Extracted text —
+ + + + + + +
While concurrency is nice, some citation is needed here. For one, Python is
not going anywhere, and remains spectacularly more popular than Golang.

> _But, no matter how important and useful templated types and immutability
> would be, integrating them into a hypothetical Go 2 would decrease its
> readability and increase compilation times—two things which Go was designed
> to address._

Well, they sacrificed compilation times to get a native compiler (which has no
real utility to the users of the language, on the contrary it makes
bootstrapping a little more messy).

Sacrificing it for Generics seems like a no brainer, but it seems they're not
yet ready to bite the bullet.

As for "sacrificing readability" I don't think that having 30 lines of code
just because you need to make it work with different types is any easier than
having 10 lines of the same code with parametric types. Not to mention NOT
having to write any code at all, because the standard library can finally have
code (e.g for math, collections, etc.) that works across all relevant types.
+ + + + + + +
Stored rows —
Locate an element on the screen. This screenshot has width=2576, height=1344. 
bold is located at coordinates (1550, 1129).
+ + + + + + +
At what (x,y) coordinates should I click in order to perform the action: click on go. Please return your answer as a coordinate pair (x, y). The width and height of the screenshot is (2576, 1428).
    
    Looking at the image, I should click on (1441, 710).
+ + + + + + +
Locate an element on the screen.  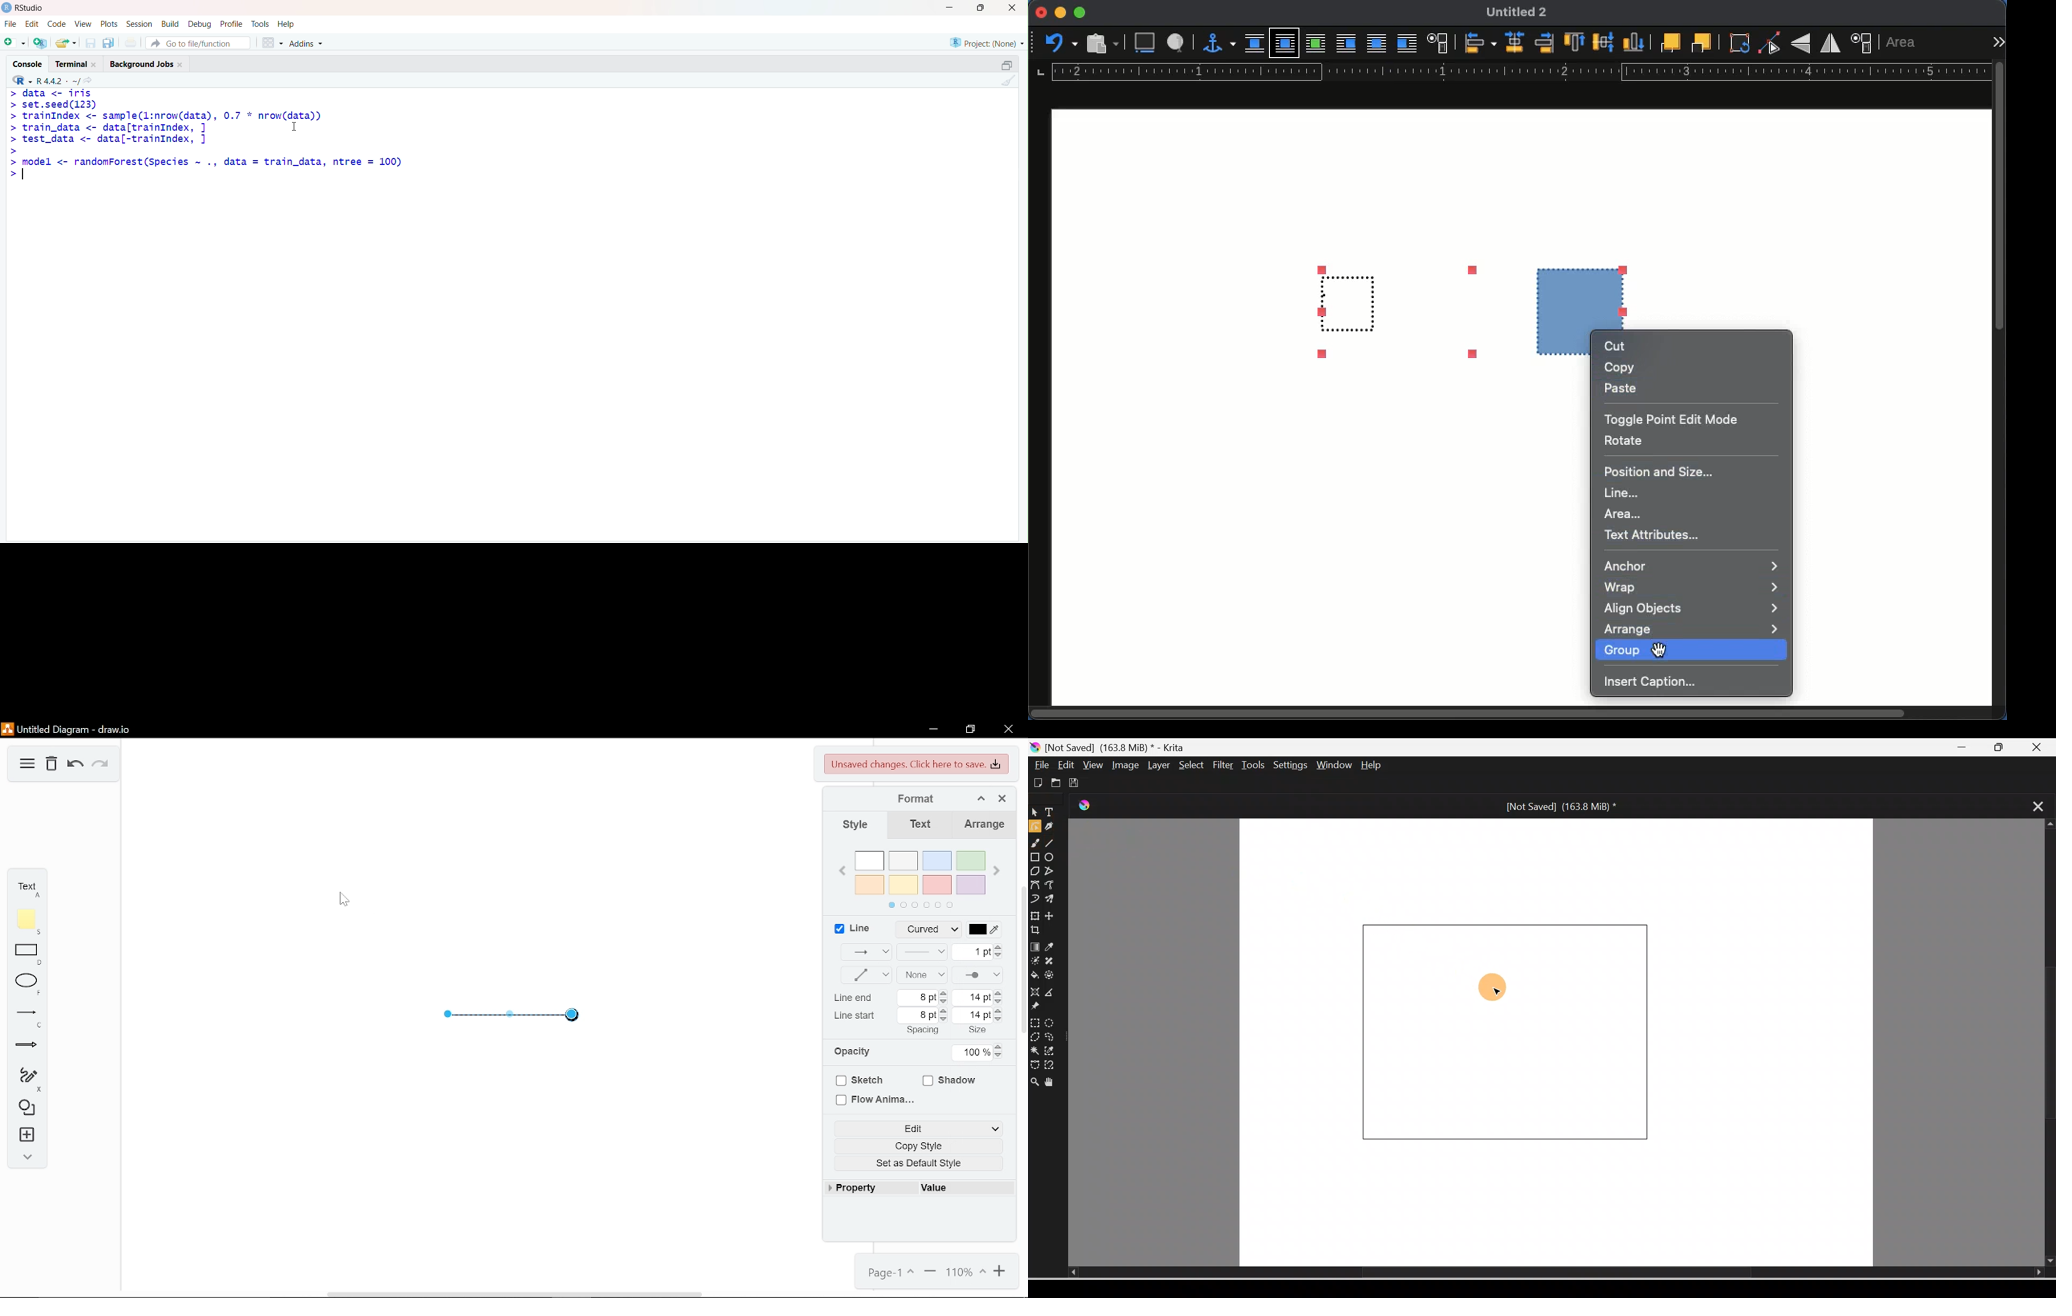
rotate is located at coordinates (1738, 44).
+ + + + + + +
Task prompt — In the comment about Go above, list every name for a programming language or for a version of one, in the form the comment uses and in the order each first appears.

Full output — Python, Golang, Go 2, Go